People Ban: GA Richmond County

Georgia Richmond County Update…

Cigar Retailers Counter Richmond County Endorsement of Proposed Extension of State Smoking Ban
PRWEB.COM Newswire
Augusta, GA (PRWEB) August 01, 2011
Some Richmond County officials have joined with certain prohibitionist groups to urge extension of the state’s smoking ban to include bars and restaurants in the Greater August area. The International Premium Cigar & Pipe Retailers Association, based in Columbus, Georgia disagrees with the proposed extension.
Advocates of the ban extension say they are pressing the move in Augusta now and that other cities in Georgia, e.g. Macon and Atlanta, are their next targets.
“There are as many examples across the United States of cities and counties loosening their smoking bans as there are those tightening them,” said Chris McCalla, legislative director of the IPCPR. “They are finding that legislated smoking bans are unnecessary, they inhibit economic growth, and health issue like secondhand smoke are seriously overstated by the prohibitionists.”
McCalla says business owners have the inherent right to decide for themselves whether or not their establishments should be smoke free or not. He said legislated smoking bans are based on the misplaced motivations of local and state lawmakers and regulators.
“Prohibitionists are not bad people. They just don’t have their facts straight and not enough people challenge their misstatements. For example, they said smoking bans don’t hurt businesses. The fact is that smoking bans cost jobs, tax revenues and economic growth in the communities where they are in effect. No less authority than the Federal Reserve Bank, using data from the U.S. Bureau of Labor Statistics, is on record showing that smoking bans cost jobs and hurt businesses while putting them at a disadvantage to other competing businesses in surrounding areas,” McCalla said.
“Then there are the health claims, like there are no safe levels of secondhand smoke and the 2006 Surgeon General’s Report which has been discredited by the Occupational Safety and Health Administration – OSHA – a division of the United States’ Department of Labor. OSHA has, indeed, set safe levels for secondhand smoke and they are 25,000 times higher than the air quality found in most bars and restaurants that permit smoking,” he said.
“When government takes away from restaurant and other business owners their right to decide how to run their businesses, it is exceeding its authority and is attacking the rights of smokers and non-smokers, alike,” he said.
According to McCalla, many of the IPCPR’s retail members sell their premium tobacco products to restaurants and bars who, in turn, sell them to their customers.
“To ban smoking in Richmond County restaurants and bars will severely reduce these sales which will translate into reduced excise, sales, and income tax revenues for greater Augusta and the entire state of Georgia,” he said.
Tony Tortorici

Richmond County Board of Health endorses extended smoking ban

July 12, 2011
By Tom Corwin, Staff Writer

The Richmond County Board of Health voted unanimously Tuesday night to endorse a tougher smoking ordinance and to approach the Augusta Commission about enacting a stricter standard.

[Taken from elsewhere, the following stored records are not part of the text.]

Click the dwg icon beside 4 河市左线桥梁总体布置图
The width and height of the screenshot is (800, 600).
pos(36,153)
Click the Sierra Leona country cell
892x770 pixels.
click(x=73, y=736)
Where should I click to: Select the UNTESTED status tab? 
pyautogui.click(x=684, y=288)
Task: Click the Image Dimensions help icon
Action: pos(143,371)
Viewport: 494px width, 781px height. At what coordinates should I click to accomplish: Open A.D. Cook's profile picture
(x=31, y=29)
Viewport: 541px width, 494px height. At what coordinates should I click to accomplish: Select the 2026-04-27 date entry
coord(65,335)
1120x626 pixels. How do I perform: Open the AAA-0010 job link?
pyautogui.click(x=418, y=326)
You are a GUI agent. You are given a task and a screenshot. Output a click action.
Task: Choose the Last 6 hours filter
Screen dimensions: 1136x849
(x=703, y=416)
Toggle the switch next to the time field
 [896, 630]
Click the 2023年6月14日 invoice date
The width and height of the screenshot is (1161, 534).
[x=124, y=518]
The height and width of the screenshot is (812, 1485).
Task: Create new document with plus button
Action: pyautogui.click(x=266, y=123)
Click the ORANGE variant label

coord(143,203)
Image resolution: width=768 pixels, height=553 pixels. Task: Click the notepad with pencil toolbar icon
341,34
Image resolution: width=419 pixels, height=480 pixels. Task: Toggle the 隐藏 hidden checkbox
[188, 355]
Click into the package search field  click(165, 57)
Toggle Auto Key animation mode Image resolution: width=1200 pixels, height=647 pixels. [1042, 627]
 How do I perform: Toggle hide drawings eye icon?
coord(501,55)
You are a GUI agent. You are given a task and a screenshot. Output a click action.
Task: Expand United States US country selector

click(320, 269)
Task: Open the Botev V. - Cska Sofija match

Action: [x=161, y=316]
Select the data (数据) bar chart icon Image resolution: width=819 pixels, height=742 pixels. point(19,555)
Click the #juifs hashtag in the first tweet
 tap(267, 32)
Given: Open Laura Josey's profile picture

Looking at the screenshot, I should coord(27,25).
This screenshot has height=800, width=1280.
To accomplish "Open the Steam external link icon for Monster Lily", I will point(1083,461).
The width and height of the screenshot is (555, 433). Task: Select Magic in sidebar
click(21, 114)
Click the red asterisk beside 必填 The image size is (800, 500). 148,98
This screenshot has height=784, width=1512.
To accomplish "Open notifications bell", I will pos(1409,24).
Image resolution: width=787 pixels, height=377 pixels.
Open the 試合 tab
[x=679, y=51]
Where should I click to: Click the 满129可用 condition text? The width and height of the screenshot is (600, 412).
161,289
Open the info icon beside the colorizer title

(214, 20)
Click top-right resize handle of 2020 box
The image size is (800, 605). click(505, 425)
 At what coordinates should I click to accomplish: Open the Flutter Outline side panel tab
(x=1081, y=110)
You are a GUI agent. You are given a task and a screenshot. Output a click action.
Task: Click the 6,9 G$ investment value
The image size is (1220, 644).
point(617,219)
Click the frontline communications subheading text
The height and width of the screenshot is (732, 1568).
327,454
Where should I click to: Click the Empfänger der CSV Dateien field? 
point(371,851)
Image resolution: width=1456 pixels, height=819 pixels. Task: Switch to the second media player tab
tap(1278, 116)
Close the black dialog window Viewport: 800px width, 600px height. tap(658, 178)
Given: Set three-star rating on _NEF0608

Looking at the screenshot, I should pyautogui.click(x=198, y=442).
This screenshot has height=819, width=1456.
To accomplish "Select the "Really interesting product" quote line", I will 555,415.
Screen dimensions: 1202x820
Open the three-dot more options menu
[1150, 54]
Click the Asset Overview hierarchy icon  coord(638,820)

Currently, the city is under state law, which bans smoking in public places but allows it in bars and restaurants that do not serve anyone younger than 18, said Sadie Stockton, a chronic disease prevention/health promotion program coordinator for the East Central Health District, based in Augusta.

Advocates such as the American Cancer Society have formed a coalition that is targeting the state’s larger cities to extend the ban to those businesses, said Lora Hawk, Breathe Easy Coalition manager for the cancer society.

Augusta was chosen “because you’re already so health-minded,” she said, with strong health care employment. The coalition is also targeting Macon and eventually Atlanta, Hawk said.

Savannah, Buena Vista and Morrow in Georgia and Aiken, North Augusta and Aiken County in South Carolina are listed as smoke-free in bars and restaurants by American Nonsmokers’ Rights Foundation. Outside of 25 states and territories that have smoke-free laws, 468 cities and counties have adopted smoke-free ordinances as of July 1, the group said.

In 2005, Columbia County banned smoking in public buildings, except private clubs, retail tobacco stores and certain outdoor areas. It extended the prohibition last month to outdoor areas of most county-owned properties.

In its model legislation, the coalition cites studies on the dangers of secondhand smoke, including the 2006 U.S. surgeon general’s report that found there is no risk-free level of exposure to secondhand smoke.

Businesses might have to endure a little bit of a burden from a stronger ordinance, “but in the long run they will see the benefit,” said Clifton Dennis, a respiratory therapist at Medical College of Georgia Hospital and Clinics and chairman of the CSRA Asthma Coalition.

There was a clamor from restaurants and bar owners in previous attempts to pass a stronger ordinance. A telephone survey of 828 Richmond County residents by the University of Georgia in March and April found that 82 percent think smoking should not be allowed in an indoor workplace, 78 percent think it should not be allowed in restaurants and 45 percent think it should not be allowed in bars or clubs.